Identifying Colour Matrices with Image Processing

This work was performed as part of the 2020 Spring semester, Image Processing module (521H3) at the University of Sussex. The assignment was programmed in MATLAB, the full report can be downloaded from here: pdf


In this work, a task was given to automatically identify colour matrices on noisy, distorted images, using traditional image processing techniques. An example is shown in the next image, with the input image on the left and output on the right.

Example input-output

The task can be broken down into these steps:

  1. Detect the circular markers
  2. Calculate and apply 2D transform to fix image distortions
  3. Denoise image
  4. Identify colour / output results

Markers can be detected by connecting black pixels into "blobs". Black pixels can be selected based on luminosity values (HSV colour space), and connected into neighboring blobs.
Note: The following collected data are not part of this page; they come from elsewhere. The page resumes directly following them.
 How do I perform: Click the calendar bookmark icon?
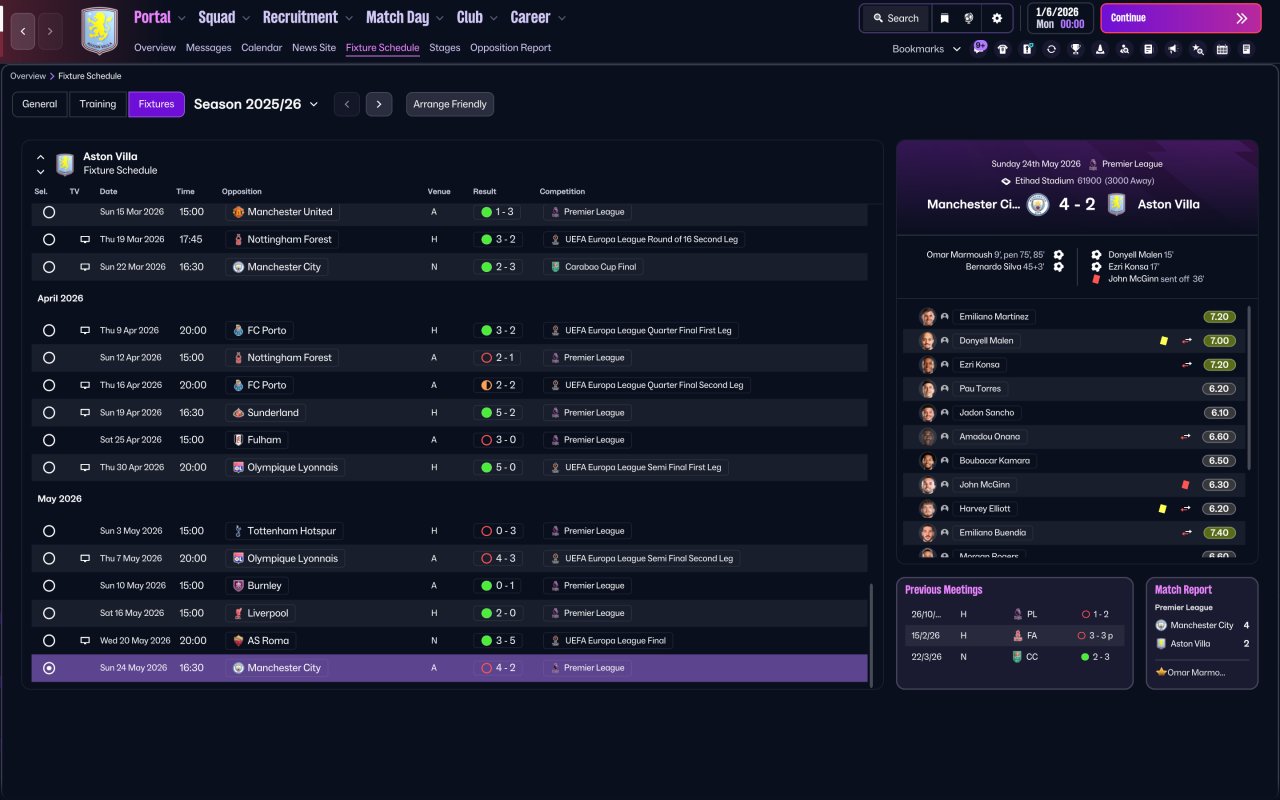coord(1222,49)
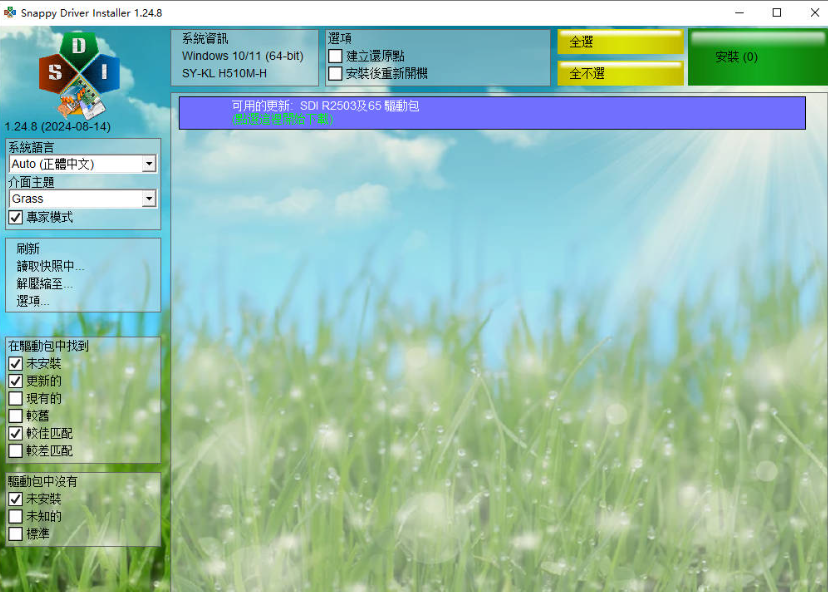Uncheck the 更新的 filter checkbox
The height and width of the screenshot is (592, 828).
[x=16, y=381]
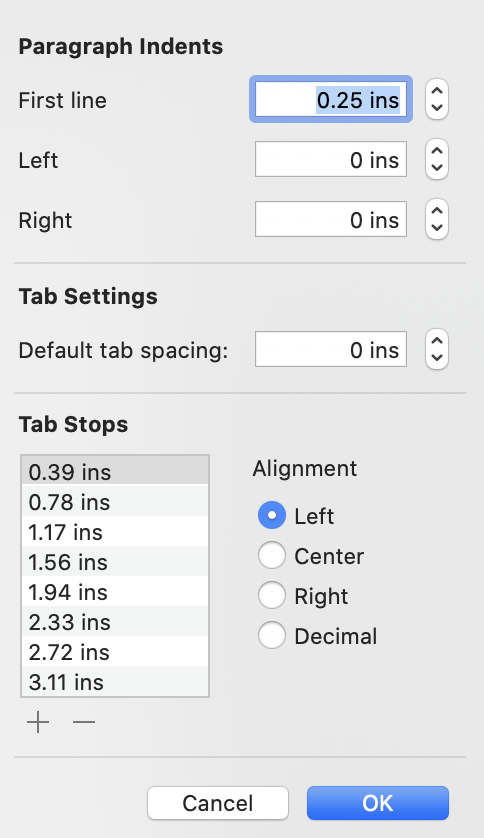Choose Center alignment option
Image resolution: width=484 pixels, height=838 pixels.
click(272, 556)
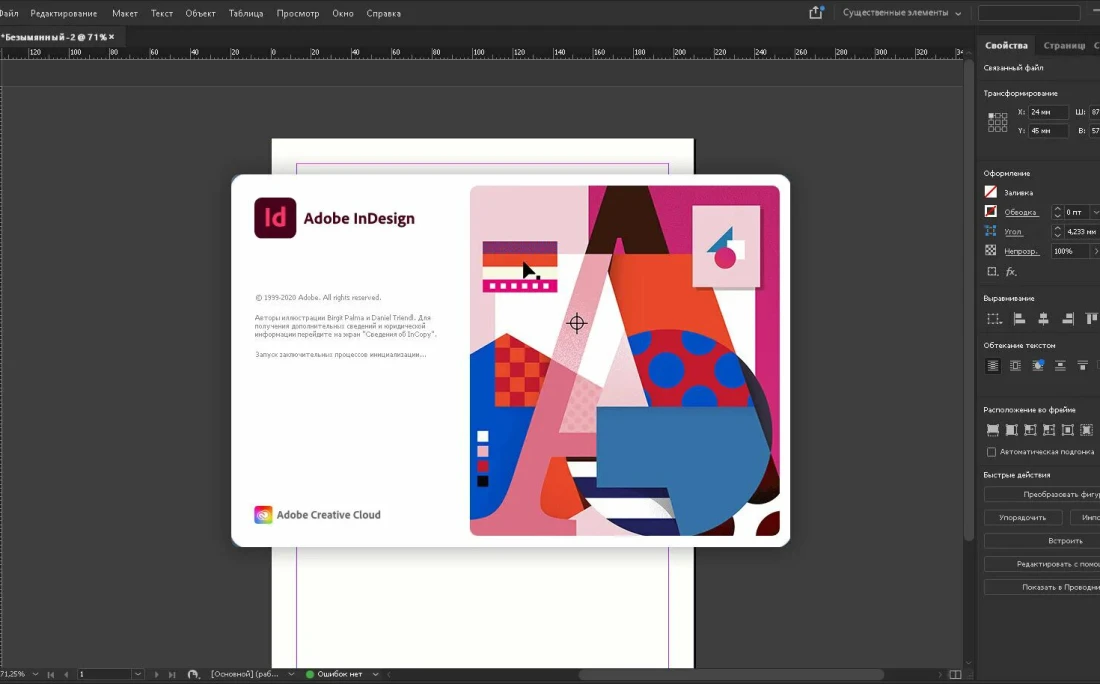Switch to the Страницы panel tab
Screen dimensions: 1100x684
coord(1063,45)
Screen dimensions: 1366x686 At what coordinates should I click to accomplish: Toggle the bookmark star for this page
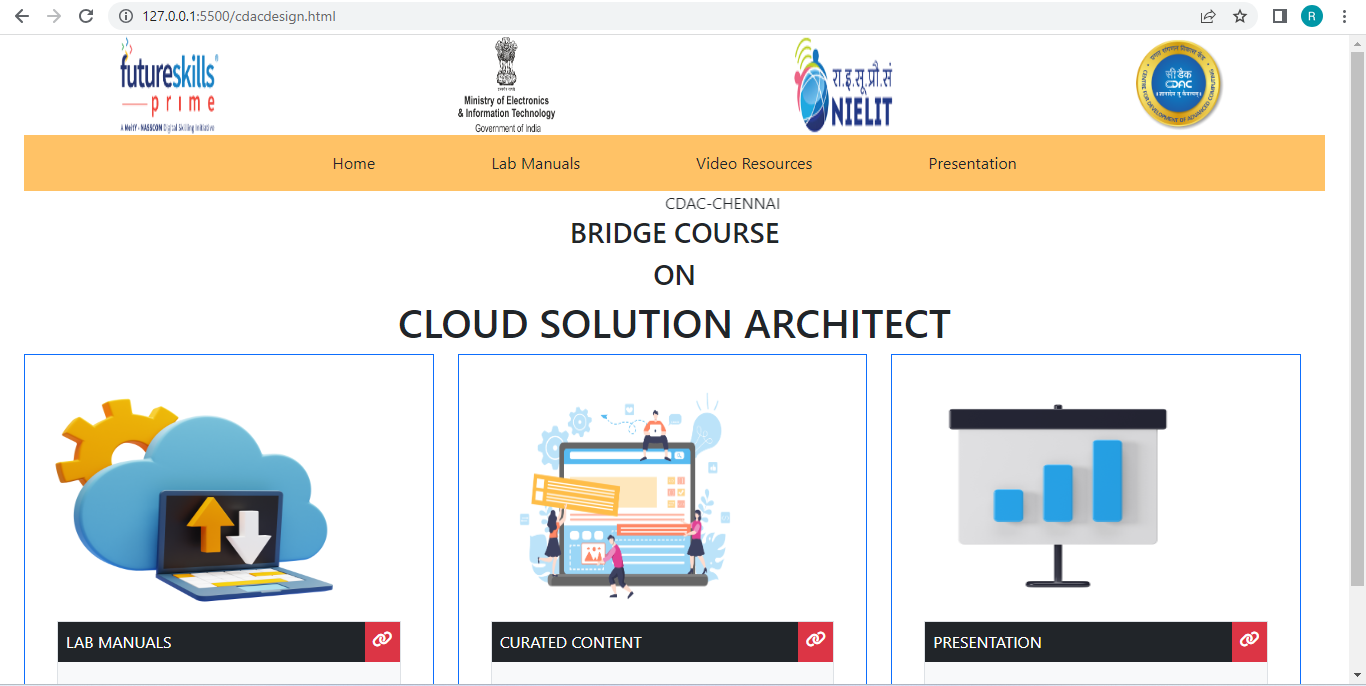click(x=1239, y=16)
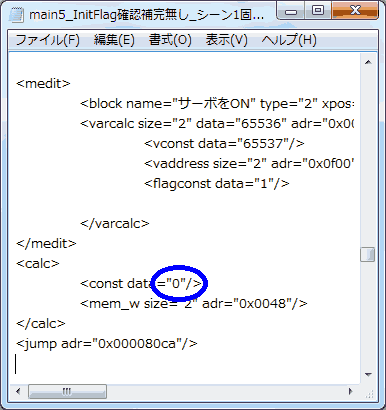Open the 表示(V) menu
386x410 pixels.
click(x=226, y=40)
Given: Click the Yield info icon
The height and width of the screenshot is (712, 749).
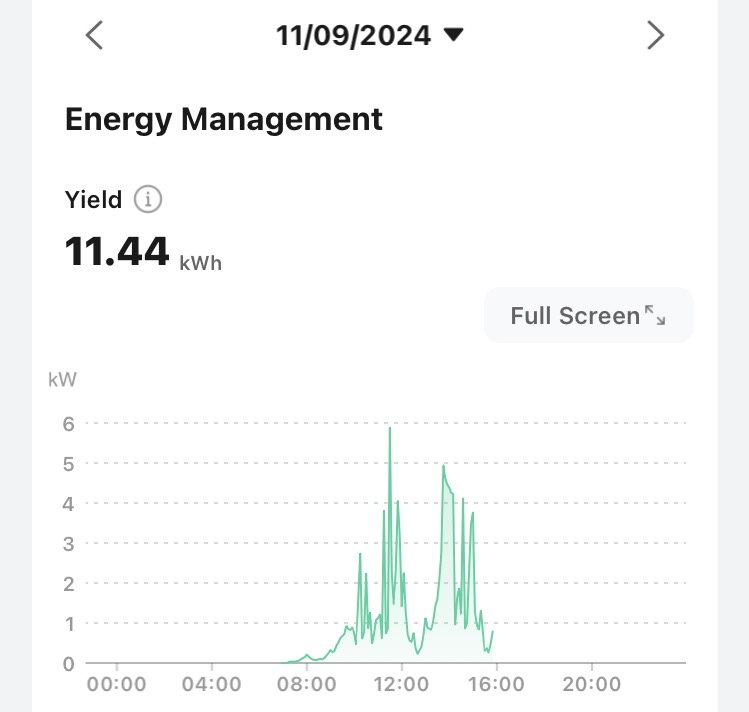Looking at the screenshot, I should (x=148, y=200).
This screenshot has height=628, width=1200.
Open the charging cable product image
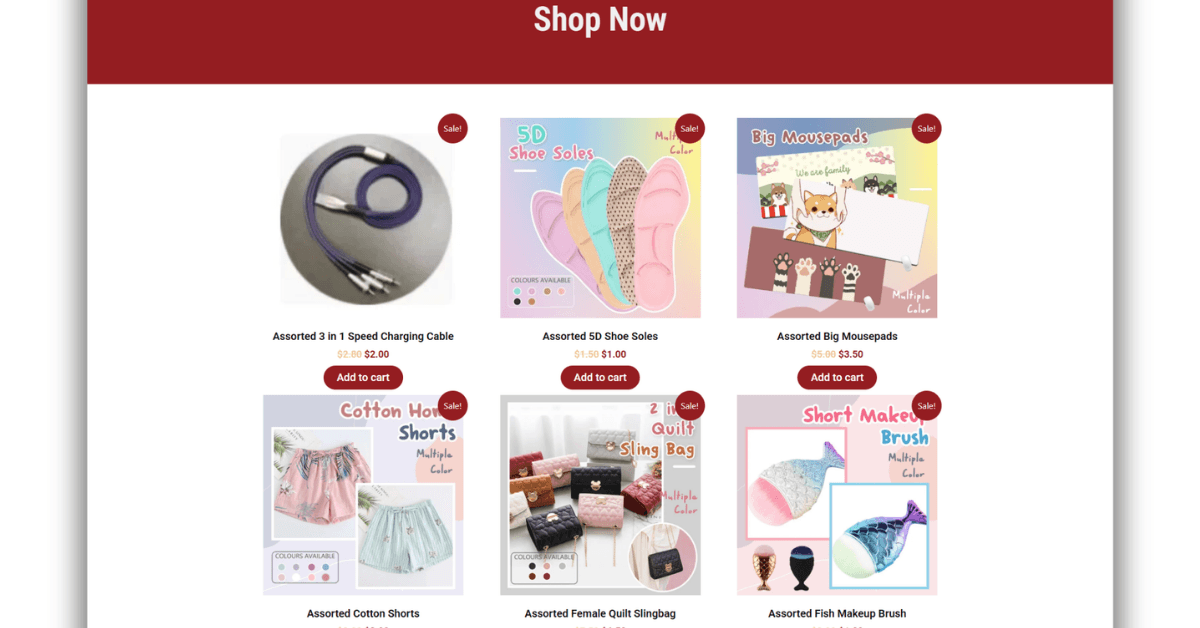(363, 218)
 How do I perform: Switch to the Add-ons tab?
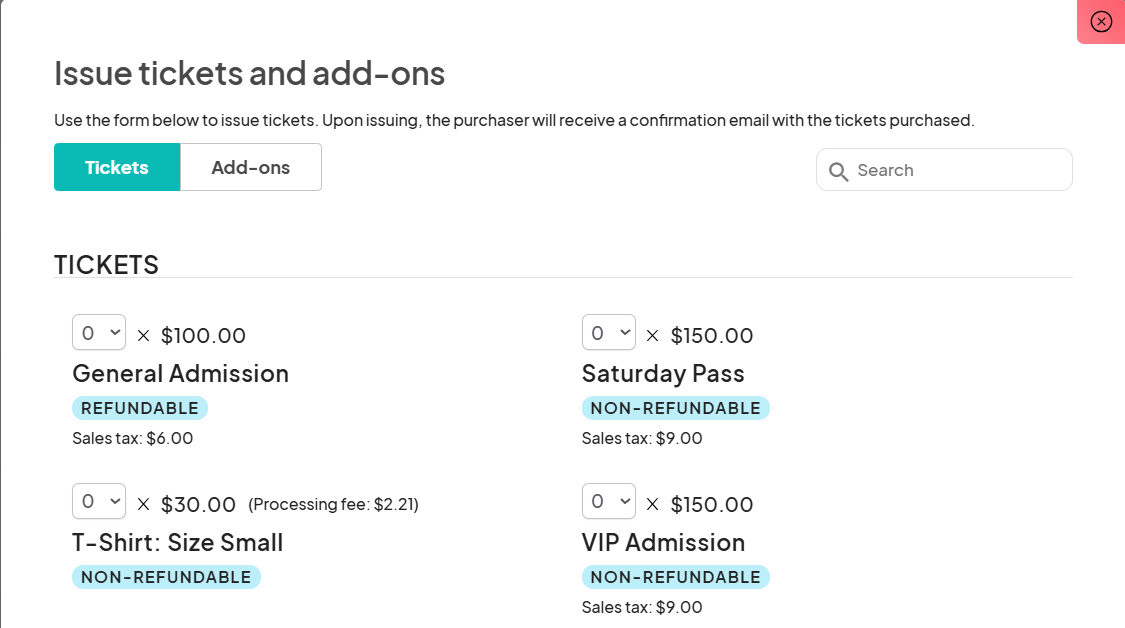[x=250, y=167]
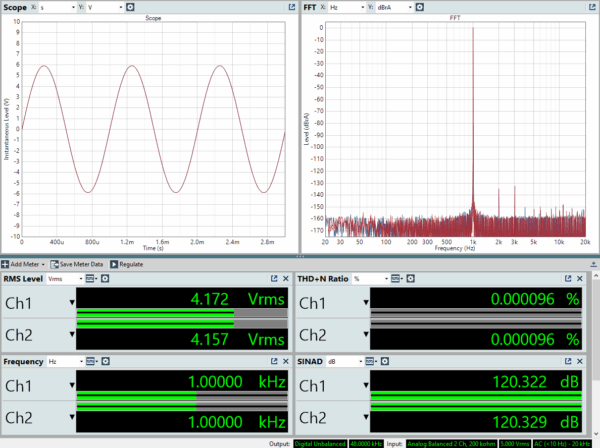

We know that there are only 4 marker blobs, and a grid blob, so we can select the correct blobs based on their pixel count (grid blobs has more pixels than marker blobs).

corner

Example of detecting black pixel blobs, and identifying the markers. Markers are coloured green, with centers marked with a plus sign for demonstration.

Once the markers are found, we can simply find their center points and calculate some 2D transform to return them to the original undistorted positions.
Denoising can be done with median filters, and identifying colours can be achieved quite easily based on the hues.

ip matrix

Example of input images and identified colour matrices.